FEAB em Luta junto aos Movimentos Sociais ocupam o Ministério de Minas e Energia

Nesta manhã de 13 de maio cerca de 500 lutadores e lutadoras do MST, MAB, MCP, FUP, LPJ, MMM, FEAB e Quilombolas ocuparam o Ministério de Minas e Energia em Brasília, protestando contra os leilões de exploração de petróleo que vão ser realizados nesta semana pelo governo e também contra a privatização de usinas hidrelétricas. A ação faz parte do conjunto de protestos contra a 11ª rodada de licitações de blocos para a exploração de petróleo e gás natural, prevista para os dias 14 e 15 de maio. 

Segundo o Correio Braziliense, estão no local desde 5h30 e só planejam parar quando conseguirem marcar uma reunião com o ministro. De acordo com os grupos, a mobilização é pacífica e não impede a entrada dos funcionários no prédio. Eles estão com faixas dizendo “O petróleo é nosso” e tentam chamar mais pessoas para apoiar o movimento com um carro de som. O ato ocorre também no Rio de Janeiro, Belo Horizonte, Curitiba.

Segue matéria publicada no site do MST e Brasil de Fatos:

Na manhã desta segunda-feira (13), cerca de 600 camponeses organizados pelo Movimento dos Trabalhadores Rurais Sem Terra (MST), o Movimento Camponês Popular (MCP), o Movimento dos Atingidos por Barragens (MAB), além de quilombolas e dos trabalhadores ligados à Federação Única dos Petroleiros (FUP) ocuparam o Ministério de Minas e Energia, em Brasília (DF).

A ação faz parte do conjunto de protestos contra a 11ª rodada de licitações de blocos para a exploração de petróleo e gás natural, prevista para os dias 14 e 15 de maio, e contra a privatização de diversas barragens cujas concessões vencem até 2015.

“A 11ª Rodada de Licitações é um grande retrocesso para o Brasil, que, desde 2008 havia suspendido os leilões de petróleo, após muita luta e pressão dos movimentos sociais. Ao retomar essa agenda, o governo brasileiro, equivocadamente, atende aos anseios das multinacionais, ávidas por abocanhar nossas valiosas reservas de óleo e gás”, disse João Antônio Moraes, coordenador da Federação Única dos Petroleiros (FUP).

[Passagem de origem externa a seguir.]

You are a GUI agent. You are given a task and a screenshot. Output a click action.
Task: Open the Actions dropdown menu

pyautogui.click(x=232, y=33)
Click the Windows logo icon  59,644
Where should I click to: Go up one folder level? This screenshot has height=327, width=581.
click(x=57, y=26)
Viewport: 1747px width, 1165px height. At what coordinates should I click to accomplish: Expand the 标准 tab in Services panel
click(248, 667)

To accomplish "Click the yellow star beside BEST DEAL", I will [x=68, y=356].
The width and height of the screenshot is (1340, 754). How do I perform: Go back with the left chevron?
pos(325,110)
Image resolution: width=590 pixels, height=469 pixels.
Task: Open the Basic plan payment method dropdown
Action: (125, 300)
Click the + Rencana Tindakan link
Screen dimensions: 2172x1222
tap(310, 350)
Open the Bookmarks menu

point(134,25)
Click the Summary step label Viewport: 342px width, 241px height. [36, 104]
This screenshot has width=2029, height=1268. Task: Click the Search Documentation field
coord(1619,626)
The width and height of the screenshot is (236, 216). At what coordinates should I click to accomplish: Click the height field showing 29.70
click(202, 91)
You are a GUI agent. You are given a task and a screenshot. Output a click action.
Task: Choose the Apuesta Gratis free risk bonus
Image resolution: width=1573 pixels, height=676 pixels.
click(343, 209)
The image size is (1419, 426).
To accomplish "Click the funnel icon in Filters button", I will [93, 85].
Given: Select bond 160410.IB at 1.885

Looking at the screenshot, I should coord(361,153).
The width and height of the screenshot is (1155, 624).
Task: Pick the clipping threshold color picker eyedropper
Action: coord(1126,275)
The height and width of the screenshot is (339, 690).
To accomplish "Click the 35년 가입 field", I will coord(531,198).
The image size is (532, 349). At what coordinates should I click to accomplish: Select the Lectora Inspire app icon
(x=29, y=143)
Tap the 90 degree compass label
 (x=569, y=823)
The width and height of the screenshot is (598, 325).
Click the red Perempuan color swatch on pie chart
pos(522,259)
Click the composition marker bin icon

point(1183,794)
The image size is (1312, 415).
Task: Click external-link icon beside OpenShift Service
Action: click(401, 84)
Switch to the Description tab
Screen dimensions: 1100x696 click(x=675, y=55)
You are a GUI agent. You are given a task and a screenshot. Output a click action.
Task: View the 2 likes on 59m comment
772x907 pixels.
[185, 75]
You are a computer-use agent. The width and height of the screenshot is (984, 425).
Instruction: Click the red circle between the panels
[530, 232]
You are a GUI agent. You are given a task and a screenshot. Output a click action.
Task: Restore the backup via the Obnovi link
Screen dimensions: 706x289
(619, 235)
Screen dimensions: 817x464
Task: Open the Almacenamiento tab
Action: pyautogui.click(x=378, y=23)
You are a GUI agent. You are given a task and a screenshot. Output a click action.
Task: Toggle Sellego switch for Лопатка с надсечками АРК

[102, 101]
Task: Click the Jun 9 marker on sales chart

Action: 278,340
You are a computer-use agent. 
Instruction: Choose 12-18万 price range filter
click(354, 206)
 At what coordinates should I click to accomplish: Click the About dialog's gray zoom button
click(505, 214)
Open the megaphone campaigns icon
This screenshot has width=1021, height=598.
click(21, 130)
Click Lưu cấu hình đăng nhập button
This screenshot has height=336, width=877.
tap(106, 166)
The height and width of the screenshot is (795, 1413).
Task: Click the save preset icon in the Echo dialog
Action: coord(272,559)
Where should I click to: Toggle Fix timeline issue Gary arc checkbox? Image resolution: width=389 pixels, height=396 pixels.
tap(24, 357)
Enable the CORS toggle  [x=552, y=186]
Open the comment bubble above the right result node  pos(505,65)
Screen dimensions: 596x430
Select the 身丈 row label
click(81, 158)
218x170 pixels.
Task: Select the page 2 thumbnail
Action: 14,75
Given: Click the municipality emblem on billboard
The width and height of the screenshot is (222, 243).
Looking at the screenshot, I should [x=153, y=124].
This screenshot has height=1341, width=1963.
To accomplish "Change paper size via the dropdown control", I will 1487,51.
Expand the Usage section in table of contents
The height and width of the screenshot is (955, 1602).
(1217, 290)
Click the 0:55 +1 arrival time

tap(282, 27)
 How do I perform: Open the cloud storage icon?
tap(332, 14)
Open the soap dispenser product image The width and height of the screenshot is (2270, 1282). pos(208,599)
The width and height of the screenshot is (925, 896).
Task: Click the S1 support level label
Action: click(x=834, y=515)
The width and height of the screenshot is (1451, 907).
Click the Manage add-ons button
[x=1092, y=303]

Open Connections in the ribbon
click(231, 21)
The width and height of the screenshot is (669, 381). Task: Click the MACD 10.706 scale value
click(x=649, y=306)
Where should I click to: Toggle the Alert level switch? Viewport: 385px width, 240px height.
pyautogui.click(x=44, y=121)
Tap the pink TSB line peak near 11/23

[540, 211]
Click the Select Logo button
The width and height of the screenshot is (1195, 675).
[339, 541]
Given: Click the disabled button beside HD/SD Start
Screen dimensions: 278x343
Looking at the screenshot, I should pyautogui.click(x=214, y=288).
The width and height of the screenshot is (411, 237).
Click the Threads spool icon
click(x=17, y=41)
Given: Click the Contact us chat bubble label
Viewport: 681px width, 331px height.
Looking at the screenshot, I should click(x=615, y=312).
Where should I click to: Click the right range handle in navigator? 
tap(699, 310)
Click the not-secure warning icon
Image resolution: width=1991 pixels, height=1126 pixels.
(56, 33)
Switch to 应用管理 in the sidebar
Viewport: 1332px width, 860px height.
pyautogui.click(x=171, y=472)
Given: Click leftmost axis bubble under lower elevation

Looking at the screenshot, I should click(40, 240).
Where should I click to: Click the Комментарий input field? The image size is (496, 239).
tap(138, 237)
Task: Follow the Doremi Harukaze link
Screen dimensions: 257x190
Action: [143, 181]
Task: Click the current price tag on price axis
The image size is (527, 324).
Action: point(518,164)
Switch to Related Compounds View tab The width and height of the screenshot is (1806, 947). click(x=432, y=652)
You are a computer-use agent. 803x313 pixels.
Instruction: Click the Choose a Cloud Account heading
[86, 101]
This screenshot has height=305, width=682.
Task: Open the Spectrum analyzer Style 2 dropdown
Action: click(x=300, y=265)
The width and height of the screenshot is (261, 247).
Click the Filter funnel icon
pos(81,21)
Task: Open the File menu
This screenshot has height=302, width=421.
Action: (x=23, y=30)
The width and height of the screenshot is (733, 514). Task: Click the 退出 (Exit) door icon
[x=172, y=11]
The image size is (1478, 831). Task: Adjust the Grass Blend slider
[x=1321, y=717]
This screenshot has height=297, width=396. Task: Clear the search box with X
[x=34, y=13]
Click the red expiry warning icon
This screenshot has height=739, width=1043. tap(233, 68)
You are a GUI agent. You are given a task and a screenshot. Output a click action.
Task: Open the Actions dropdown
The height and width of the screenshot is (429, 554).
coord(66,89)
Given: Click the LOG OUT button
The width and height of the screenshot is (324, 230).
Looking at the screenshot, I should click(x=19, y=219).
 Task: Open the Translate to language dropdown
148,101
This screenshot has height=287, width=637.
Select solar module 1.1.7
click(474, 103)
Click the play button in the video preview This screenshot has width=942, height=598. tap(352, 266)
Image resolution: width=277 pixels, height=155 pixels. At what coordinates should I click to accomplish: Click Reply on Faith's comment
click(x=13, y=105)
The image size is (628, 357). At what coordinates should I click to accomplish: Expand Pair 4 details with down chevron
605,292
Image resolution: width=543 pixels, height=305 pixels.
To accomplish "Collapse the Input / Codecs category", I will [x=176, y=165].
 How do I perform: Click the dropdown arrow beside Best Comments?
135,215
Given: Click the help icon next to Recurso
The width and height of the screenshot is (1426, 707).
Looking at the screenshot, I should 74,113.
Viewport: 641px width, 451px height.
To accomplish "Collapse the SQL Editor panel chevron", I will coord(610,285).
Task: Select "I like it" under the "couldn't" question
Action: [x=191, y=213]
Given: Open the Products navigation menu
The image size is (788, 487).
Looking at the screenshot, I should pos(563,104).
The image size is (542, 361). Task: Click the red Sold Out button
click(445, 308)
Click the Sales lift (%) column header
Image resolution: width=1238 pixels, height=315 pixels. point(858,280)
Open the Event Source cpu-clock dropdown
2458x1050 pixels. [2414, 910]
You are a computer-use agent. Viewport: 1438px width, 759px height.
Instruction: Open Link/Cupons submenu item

Além de Brasília, devem acontecer atos no Rio de Janeiro (RJ), Belo Horizonte (MG) e Curitiba (PR). Em São Paulo, haverá distribuição de jornais nas estações do metrô. Com as mobilizações, os manifestantes querem demarcar posição contrária à privatização dos 289 blocos de petróleo, localizados em 11 estados brasileiros. O volume a ser leiloado poderá ultrapassar 40 bilhões de barris, o que equivale a um lucro próximo a R$ 1,16 trilhões que será apropriado por empresas transnacionais do petróleo. Ao todo 64 empresas estão disputando os blocos.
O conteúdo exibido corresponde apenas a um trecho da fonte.